◆ Problem to work on
Rewrite the lines as a Markdown table with the columns "Row" and "Line text," starting with the line that contains "You are a GUI" and going on through the line that contains "click(x=518, y=132)". Omit blank lines and leave the pictures out of the answer.

◆ Supplied information

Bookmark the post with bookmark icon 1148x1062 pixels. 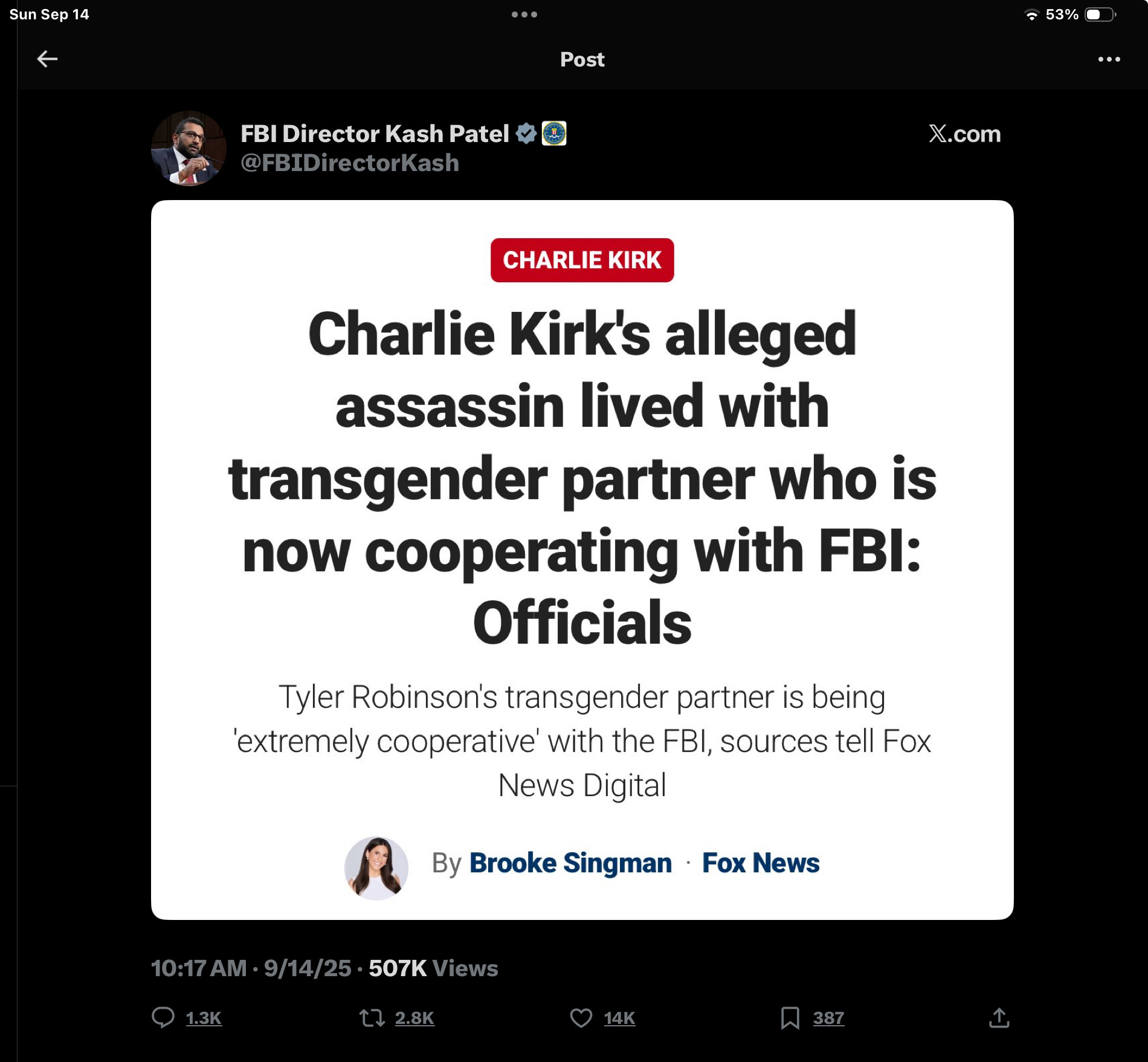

--

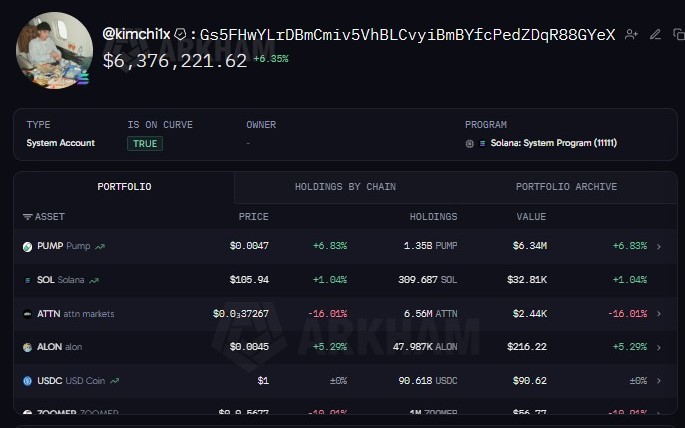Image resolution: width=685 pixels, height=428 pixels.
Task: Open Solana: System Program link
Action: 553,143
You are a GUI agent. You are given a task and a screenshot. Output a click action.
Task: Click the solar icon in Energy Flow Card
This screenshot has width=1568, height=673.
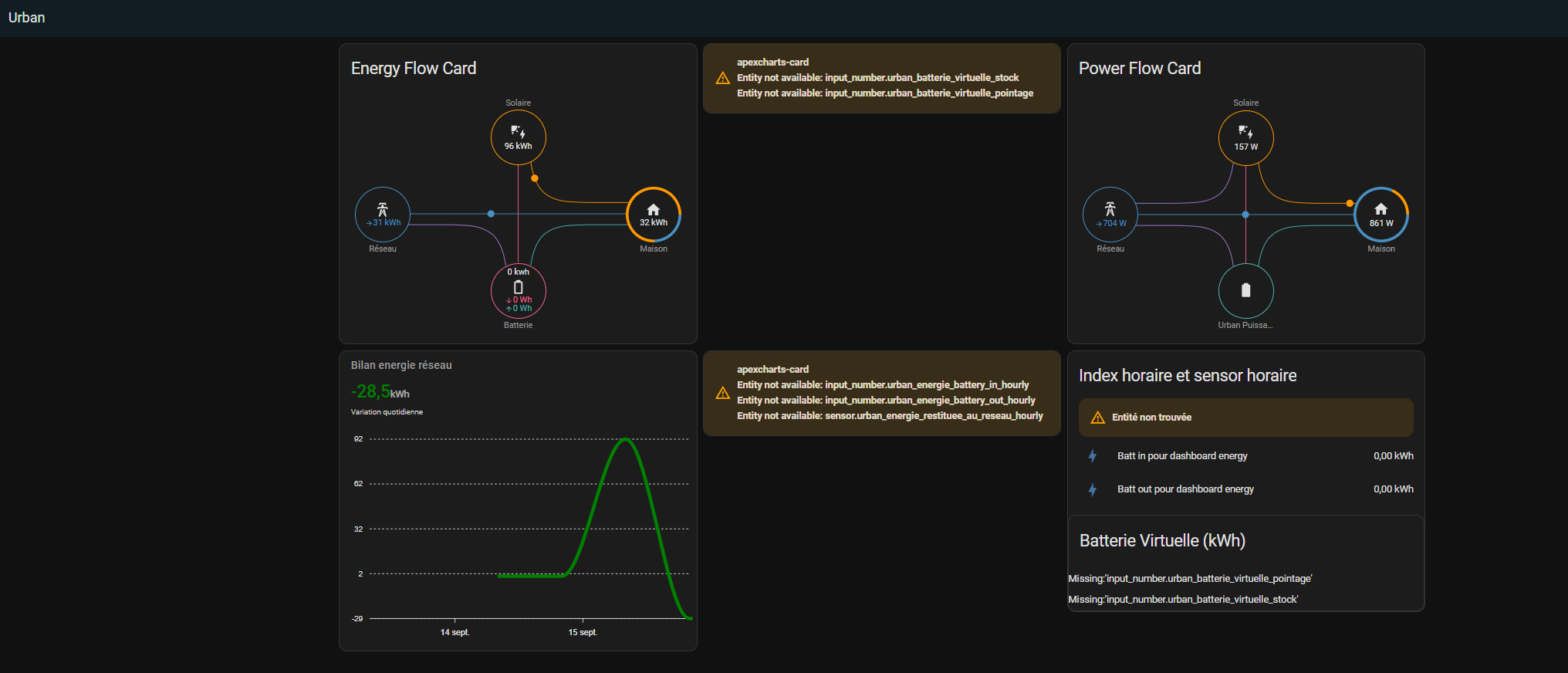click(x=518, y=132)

==

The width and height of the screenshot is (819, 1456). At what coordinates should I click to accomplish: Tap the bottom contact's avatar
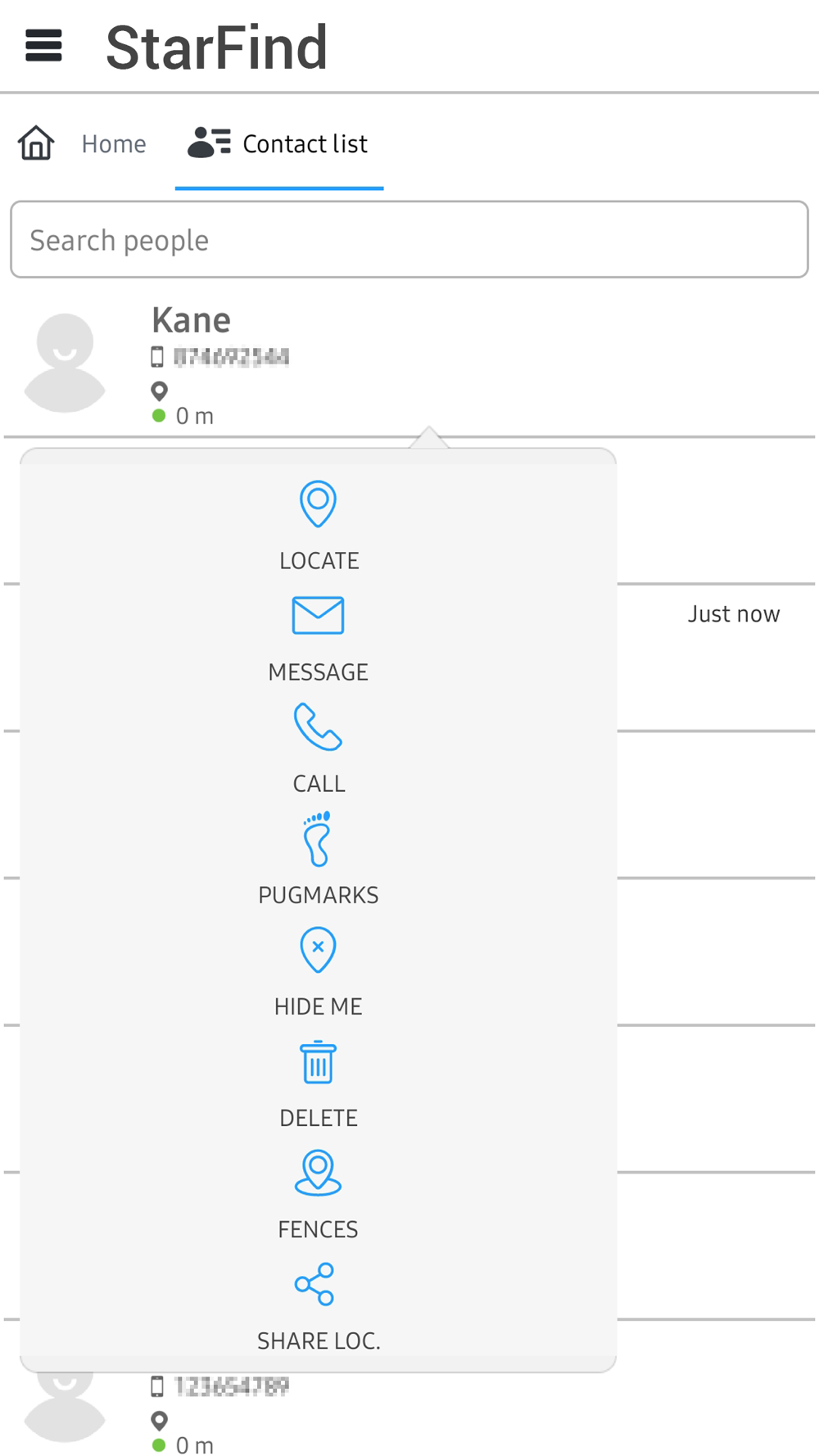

◆ Exercise solution
| Row | Line text |
|---|---|
| 1 | You are a GUI agent. You are given a task and a screenshot. Output a click action. |
| 2 | Task: Click the solar icon in Energy Flow Card |
| 3 | This screenshot has width=1568, height=673. |
| 4 | click(x=518, y=132) |